EXERCISE.
Give back the material that follows, identical in every line.
=== Begin Enclosure ===
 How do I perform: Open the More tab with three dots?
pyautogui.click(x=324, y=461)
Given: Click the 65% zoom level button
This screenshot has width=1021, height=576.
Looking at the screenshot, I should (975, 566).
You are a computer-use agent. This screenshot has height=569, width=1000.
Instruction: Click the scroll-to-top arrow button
=== End Enclosure ===
RESULT.
 How do I perform: Open the More tab with three dots?
pyautogui.click(x=324, y=461)
Given: Click the 65% zoom level button
This screenshot has width=1021, height=576.
Looking at the screenshot, I should (975, 566).
You are a computer-use agent. This screenshot has height=569, width=1000.
Instruction: Click the scroll-to-top arrow button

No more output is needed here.